INSTRUCTIONS TO FOLLOW: Any pictures in the records below should be skipped; write out everything else exactly.
=== Begin Enclosure ===
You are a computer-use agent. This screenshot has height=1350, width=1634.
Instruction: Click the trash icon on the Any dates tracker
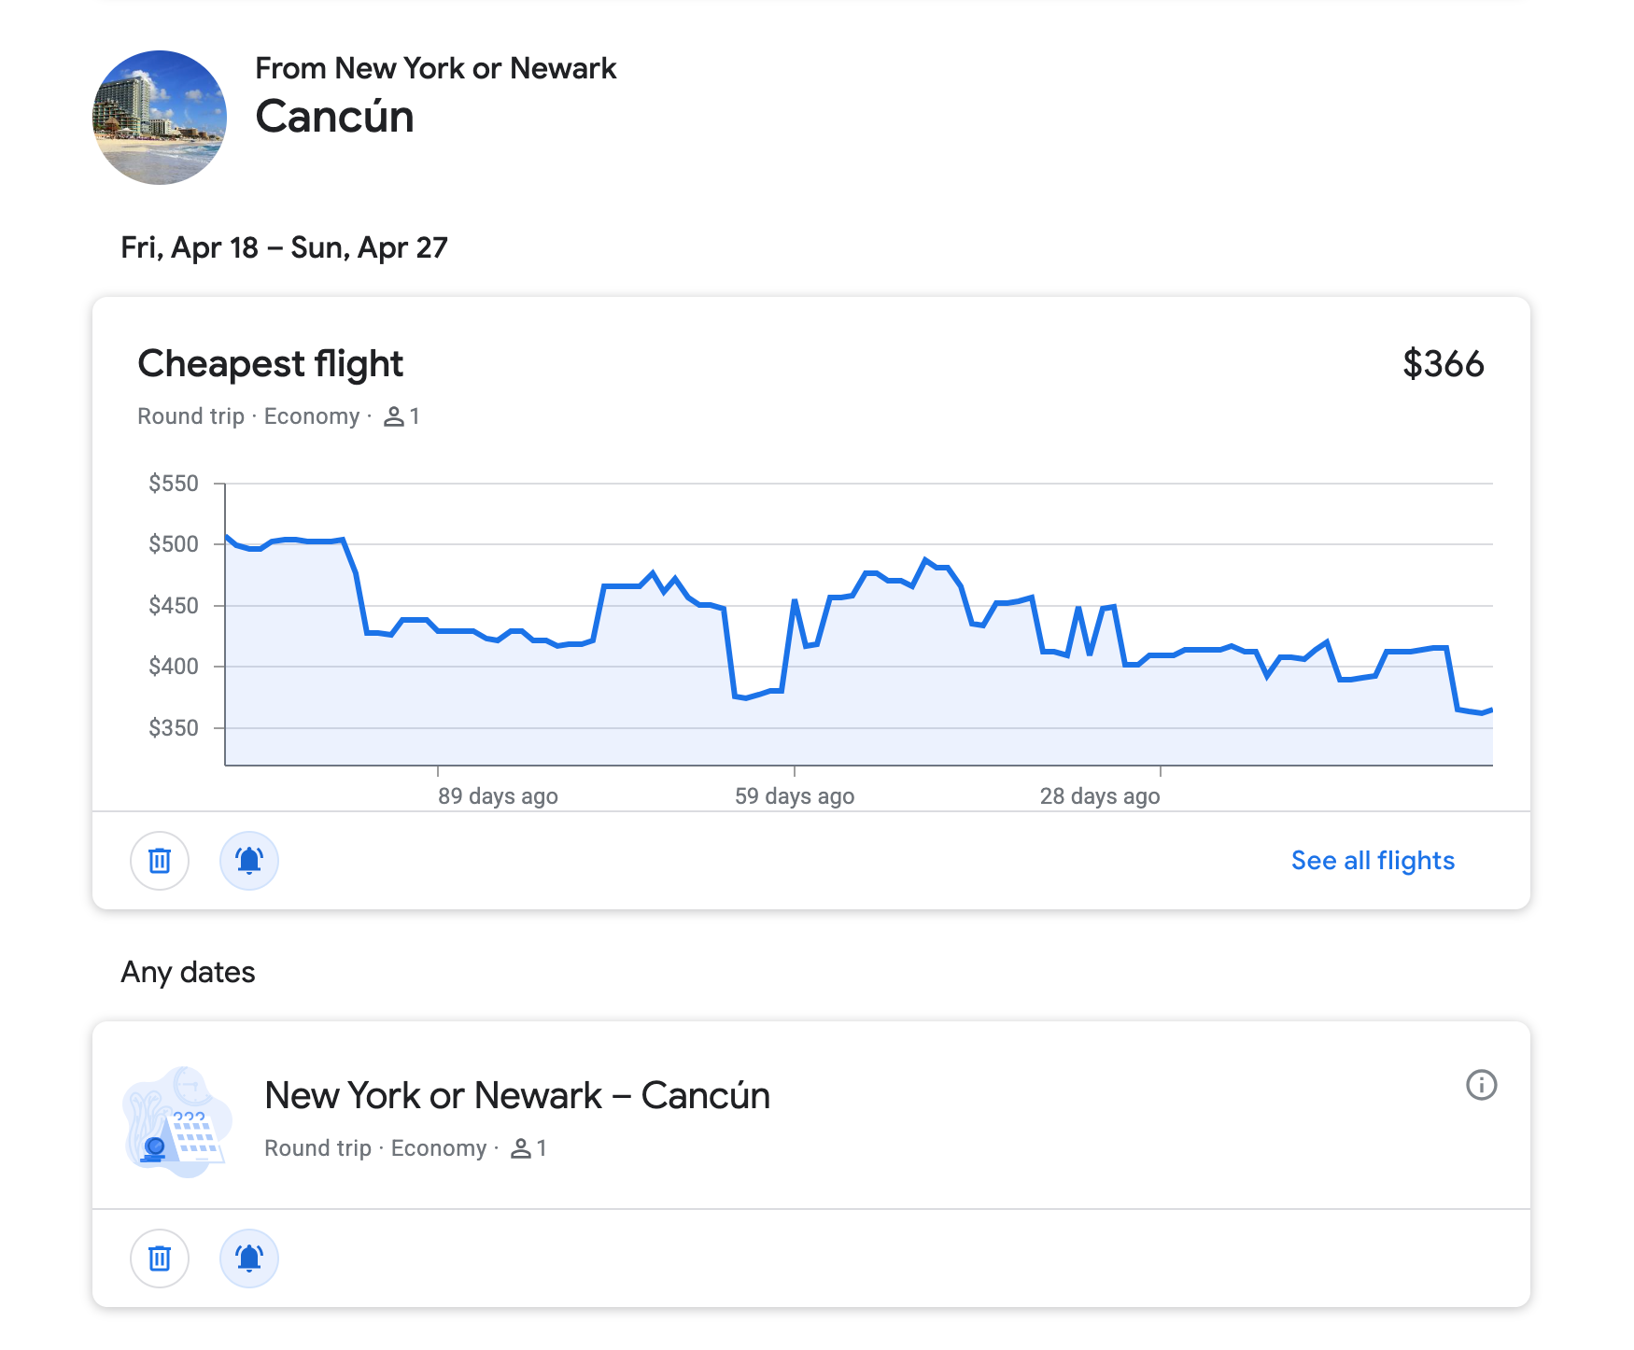tap(159, 1259)
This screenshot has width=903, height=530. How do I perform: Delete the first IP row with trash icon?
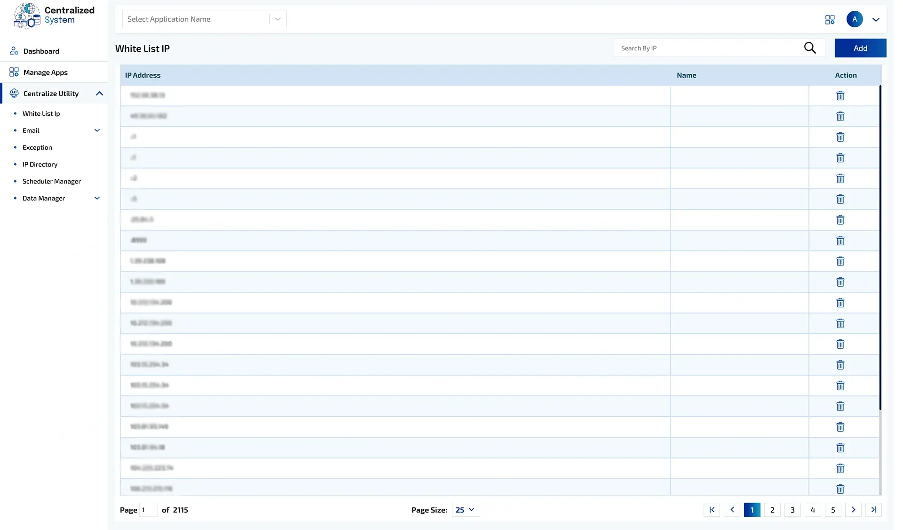(840, 96)
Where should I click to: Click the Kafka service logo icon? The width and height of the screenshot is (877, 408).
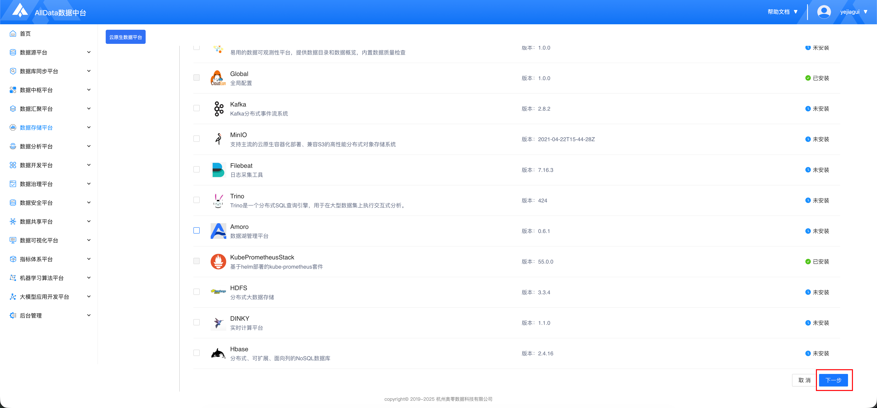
=== End Enclosure ===
ANSWER AREA:
You are a computer-use agent. This screenshot has height=1350, width=1634.
Instruction: Click the trash icon on the Any dates tracker
tap(159, 1259)
This screenshot has width=903, height=530. How do I perform: Delete the first IP row with trash icon?
(840, 96)
Where should I click to: Click the Kafka service logo icon? The width and height of the screenshot is (877, 408).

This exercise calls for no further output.